* _Cuplikan Teks_
•••••

Jejak Investasi di Pidie

Wawancara Eksklusif, Investasi tak Jalan jika Lahan belum Selesai

CEO Trans Continent, Ismail Rasyid ternyata ikut terlibat dalam proyek pembangunan pabrik semen Laweung. Perannya sebagai rekanan logistik

Editor: mufti
serambinews
Ismail Rasyid Menjelaskan Investasi Tak Jalan, Jika Lahan Belum Selesai 

CEO Trans Continent, Ismail Rasyid, ternyata ikut terlibat dalam proyek pembangunan pabrik semen Laweung. Perannya sebagai rekanan logistik. Di tengah jalan, kontraknya diputus tanpa pemberitahuan sehingga ia mengalami kerugian material dan waktu. Ismail akhirnya memilih mundur demi menghindari konflik. Kisahnya ini dibeberkannya dalam wawancara eksklusif yang dipandu Pemimpin Redaksi Harian Serambi Indonesia, Zainal Arifin M Nur, disela kunjungan ke China beberapa waktu lalu. Berikut petikan wawancara Ismail Rasyid yang juga Sekretaris Jenderal (Sekjend) Dewan Ekonomi Aceh (DEA). Wawancara ini juga dapat disaksikan dalam program ‘Saksi Kata’ di kanal YouTube Serambinews:

Dalam rangka apa perjalanan ke China?

•••••

* _Data Tercatat_
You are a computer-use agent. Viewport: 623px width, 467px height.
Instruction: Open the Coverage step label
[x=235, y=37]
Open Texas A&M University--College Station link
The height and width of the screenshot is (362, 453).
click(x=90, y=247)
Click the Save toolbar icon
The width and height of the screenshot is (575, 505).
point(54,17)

•••••

* _Soal Latihan A_
Jawab pertanyaan berikut berdasarkan wawancara Ismail Rasyid:
(i) Apa peran Ismail Rasyid dalam proyek pembangunan pabrik semen Laweung?
(ii) Siapa yang memandu wawancara itu, dan apa jabatannya?
(iii) Di program dan kanal apa wawancara ini dapat disaksikan?
* _Soal Latihan B_
Lanjutkan wawancara Ismail Rasyid mulai dari bagian terakhirnya.
Entri-entri itu bahan tersendiri dan tidak berkaitan dengan wawancara Ismail Rasyid.

* _Hasil Tugas A_
(i) Ia berperan sebagai rekanan logistik.
(ii) Wawancara dipandu oleh Zainal Arifin M Nur, Pemimpin Redaksi Harian Serambi Indonesia.
(iii) Wawancara dapat disaksikan dalam program 'Saksi Kata' di kanal YouTube Serambinews.

* _Hasil Tugas B_
Saya berangkat dengan tim tanggal 14 Oktober 2025 dan hampir seminggu di sini. Kita berangkat ke China, pertama ada undangan dari Sunny Corporation khusus untuk Sunny Marine, sebagai manufaktur alat-alat pelabuhan. Kita diundang sebagai salah satu customer mereka. Ada event di Suhai, China melaunching produk baru sekaligus penghargaan buat kita sebagai customer premium. 

Kita sudah membeli dari mereka sekitar 10 unit alat berat. Dari short crane kapasitas 80 ton dan sebagainya. Jadi sudah lebih kurang 10 tahun kita menjadi customer mereka. Komunikasi dengan mereka juga sangat baik, mulai dari proses jual beli maupun maintenance. Yang diundang ini merupakan customer yang rutin belanja dengan mereka, komunikasi bagus, pembayarannya bagus, dan kita juga memberikan timbal balik berupa masukan dan lainnya. Hal-hal seperti ini sangat penting bagi mereka.

Pernah terlibat dalam proyek pabrik semen Laweung, kira-kira tahun berapa?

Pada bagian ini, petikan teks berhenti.